I run mother and toddler groups and take my dd to work with me. I work for a charity and many of the children have "issues" or may not be as well dressed as other kids.

My dd has always been very good until the past few weeks, she has recently turned into a at times unpleasant snotty little madam. I asked dp to come to work with me yesterday to see if he thought the same and he did. If she is at an art and craft table her creation is better than anyone elses. Yesterday she was nudging children out of the way to be closest to me at story time. She swans about the room as if she owns the place.

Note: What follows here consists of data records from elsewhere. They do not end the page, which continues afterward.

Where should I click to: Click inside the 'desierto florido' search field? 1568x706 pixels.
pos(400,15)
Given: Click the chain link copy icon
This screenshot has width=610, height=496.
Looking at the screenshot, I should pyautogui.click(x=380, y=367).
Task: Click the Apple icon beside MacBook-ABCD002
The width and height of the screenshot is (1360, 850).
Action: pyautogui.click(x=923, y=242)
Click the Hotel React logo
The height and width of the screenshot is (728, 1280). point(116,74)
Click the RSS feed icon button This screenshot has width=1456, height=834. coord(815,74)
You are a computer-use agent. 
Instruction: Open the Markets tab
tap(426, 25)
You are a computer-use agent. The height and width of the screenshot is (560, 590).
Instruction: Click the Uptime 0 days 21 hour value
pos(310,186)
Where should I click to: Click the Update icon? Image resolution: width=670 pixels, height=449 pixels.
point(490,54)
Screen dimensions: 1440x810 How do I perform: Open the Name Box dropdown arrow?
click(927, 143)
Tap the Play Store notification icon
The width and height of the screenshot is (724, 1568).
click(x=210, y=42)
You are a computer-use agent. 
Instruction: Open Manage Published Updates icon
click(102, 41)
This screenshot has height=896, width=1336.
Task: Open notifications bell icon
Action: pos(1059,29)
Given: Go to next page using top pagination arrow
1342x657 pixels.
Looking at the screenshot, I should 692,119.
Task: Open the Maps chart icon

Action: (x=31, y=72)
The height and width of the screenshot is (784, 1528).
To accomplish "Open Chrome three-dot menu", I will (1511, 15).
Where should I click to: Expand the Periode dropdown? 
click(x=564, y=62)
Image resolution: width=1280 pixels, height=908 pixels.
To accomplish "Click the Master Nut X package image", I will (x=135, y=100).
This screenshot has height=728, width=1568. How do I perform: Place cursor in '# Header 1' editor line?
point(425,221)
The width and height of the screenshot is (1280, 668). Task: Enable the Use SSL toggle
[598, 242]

She is alays saying I am cleverer than her aren't I mummy, or trying to dominate toys.

My dd is always beautifully dressed and does get commented on a lot, alhthough I never allow her to wear labels and most of it is second hand - and she has become aware of this. Yesterday while waiting to go into nursery a little girl asked her if my dd liked her jeans. My dd looked her up and down and said "No, I think they are horrible" The little girl then ran off and told her Mum who then spent 5 minutes glaring and tutting at us. I told dd off and said we all like different things and that we should't say mean things.

I can't bear snotty selfish vain children, one of the reasons I am gald to be out of my marriage is to get away from an environemnt of flashy one upmanship and snobbery and it upsets me to see my daughter showing these very qualities?

Will this end? Is it a phase? As my own parents rarely praised me perhaps I have overcompenstaed with my own dd and this is all my own fault.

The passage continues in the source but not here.